Bab 2

Bila hati telah terluka, rasa apakah yang tersisa, lagi.

Terus terang aku, aku kaget sendiri dengan sikapku. Bisa-bisanya aku segarang itu, melawan suamiku. Selama ini aku selalu diam dan mengalah. Semua kekecewaanku akan kulampiaskan di atas bantal. Menangis diam- diam, meratapi nasibku.

Aku yang dianggap sebelah mata oleh mertuaku dan juga kakak dan adik iparku. Suamiku juga yang seolah tutup mata selama ini. Sikapnya yang perlahan berubah, dan selalu mengabaikan setiap keluhanku, tentang sikap mereka. Menyuruhku bersabar, dan bersabar terus tanpa pernah ada solusi.

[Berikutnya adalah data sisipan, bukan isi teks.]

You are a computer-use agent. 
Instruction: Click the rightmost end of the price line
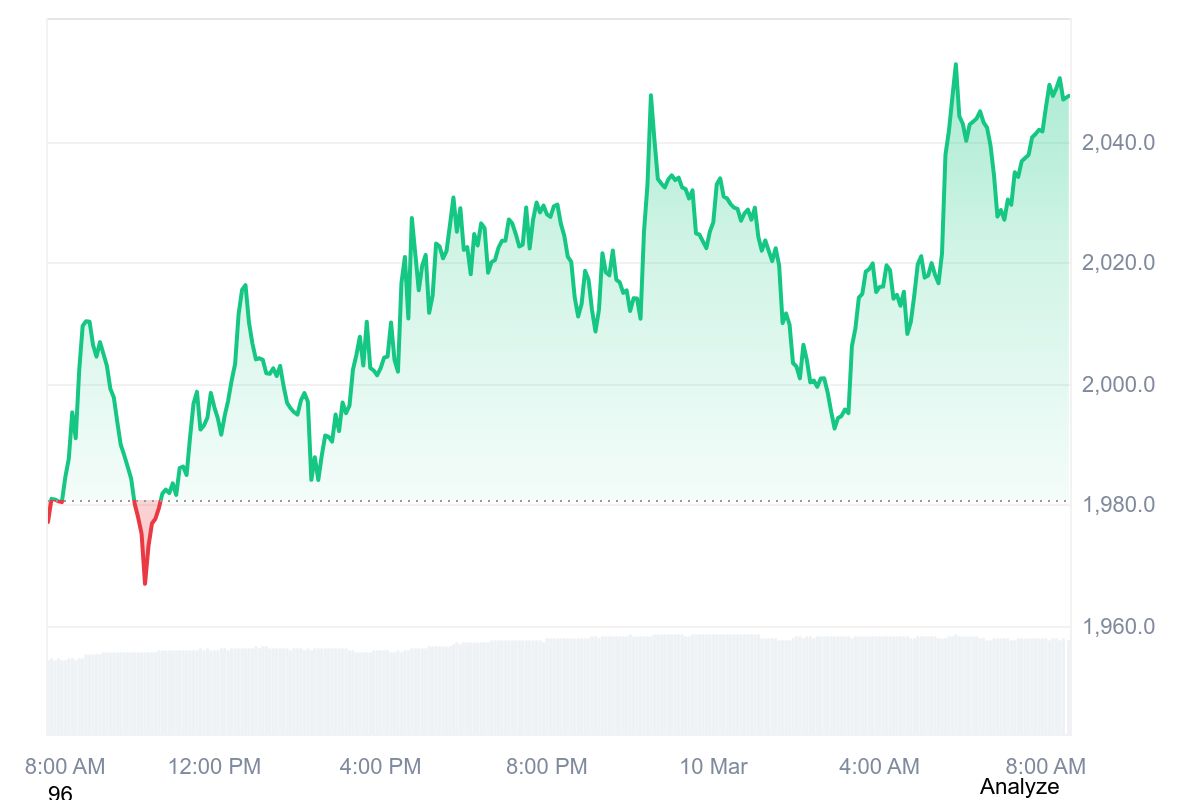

Awal pernikahan kami sangat begitu, manis. Seperti pasangan muda pada umumnya, selalu mesra, menempel terus. Apalagi saat suamiku naik jabatan, otomatis keuangan kamipun tentu makin baik. Ditambah kehadiran putra pertama kami, Devan. Disusul ,Mitha putriku. Jarak lshir mereka 3 tahun. Makin lengkaplah kebahagian kami.

Namun, seiring waktu berlalu. Setelah di tempat baru, aku mulai merasakan ada perubahan sikap dari suamiku. Tepatnya setelah kelahiran putriku, Mitha. Berarti, itu sejak kepindahan kami ke daerah ibu.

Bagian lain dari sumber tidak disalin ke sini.